* What to work on *
Only lines containing the string "will" belong in the answer; copy all of them from the entries.

Stored data entries
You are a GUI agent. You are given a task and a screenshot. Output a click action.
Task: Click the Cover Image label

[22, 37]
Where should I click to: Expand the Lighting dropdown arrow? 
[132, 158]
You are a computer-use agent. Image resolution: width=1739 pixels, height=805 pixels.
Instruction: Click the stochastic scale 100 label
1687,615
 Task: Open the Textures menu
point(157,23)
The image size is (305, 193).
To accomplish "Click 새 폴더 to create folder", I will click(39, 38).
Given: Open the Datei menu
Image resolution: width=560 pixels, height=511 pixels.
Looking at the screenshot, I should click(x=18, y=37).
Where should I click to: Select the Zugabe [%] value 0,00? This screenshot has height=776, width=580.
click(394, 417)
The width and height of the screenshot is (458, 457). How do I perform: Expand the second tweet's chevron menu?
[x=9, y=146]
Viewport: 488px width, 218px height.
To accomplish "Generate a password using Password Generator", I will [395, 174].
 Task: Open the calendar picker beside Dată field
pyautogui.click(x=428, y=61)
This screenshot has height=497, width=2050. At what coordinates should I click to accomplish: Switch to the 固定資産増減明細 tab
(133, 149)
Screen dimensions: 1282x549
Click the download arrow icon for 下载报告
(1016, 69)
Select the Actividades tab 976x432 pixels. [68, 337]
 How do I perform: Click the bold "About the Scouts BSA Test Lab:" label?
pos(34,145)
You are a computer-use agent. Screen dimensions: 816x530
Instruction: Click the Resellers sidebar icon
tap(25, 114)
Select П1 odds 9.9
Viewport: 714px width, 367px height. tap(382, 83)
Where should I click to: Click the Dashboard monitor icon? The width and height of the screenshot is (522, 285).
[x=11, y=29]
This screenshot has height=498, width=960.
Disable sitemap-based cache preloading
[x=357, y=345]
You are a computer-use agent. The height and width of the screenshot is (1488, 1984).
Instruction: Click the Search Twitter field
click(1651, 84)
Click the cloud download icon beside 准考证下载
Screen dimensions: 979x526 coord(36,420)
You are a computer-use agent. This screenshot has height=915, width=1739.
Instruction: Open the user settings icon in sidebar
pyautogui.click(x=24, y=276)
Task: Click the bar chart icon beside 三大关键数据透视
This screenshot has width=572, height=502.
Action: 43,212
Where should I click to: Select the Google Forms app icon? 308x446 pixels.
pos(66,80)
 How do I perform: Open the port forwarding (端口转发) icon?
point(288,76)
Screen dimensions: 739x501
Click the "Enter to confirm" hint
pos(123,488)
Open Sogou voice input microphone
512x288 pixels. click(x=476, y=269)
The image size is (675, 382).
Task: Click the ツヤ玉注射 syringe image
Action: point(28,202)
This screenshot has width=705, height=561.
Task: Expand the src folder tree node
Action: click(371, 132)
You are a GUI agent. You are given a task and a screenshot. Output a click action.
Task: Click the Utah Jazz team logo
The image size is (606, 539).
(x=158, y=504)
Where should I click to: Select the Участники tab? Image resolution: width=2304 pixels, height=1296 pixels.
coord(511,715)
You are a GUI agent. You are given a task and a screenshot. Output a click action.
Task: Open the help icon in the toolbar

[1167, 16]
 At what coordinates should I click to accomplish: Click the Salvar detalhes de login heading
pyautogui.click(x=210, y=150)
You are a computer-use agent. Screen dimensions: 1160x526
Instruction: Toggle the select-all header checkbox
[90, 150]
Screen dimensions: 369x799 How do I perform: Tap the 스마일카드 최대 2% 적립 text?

* Task answer *
To accomplish "Click 새 폴더 to create folder", I will click(39, 38).
To accomplish "Generate a password using Password Generator", I will [395, 174].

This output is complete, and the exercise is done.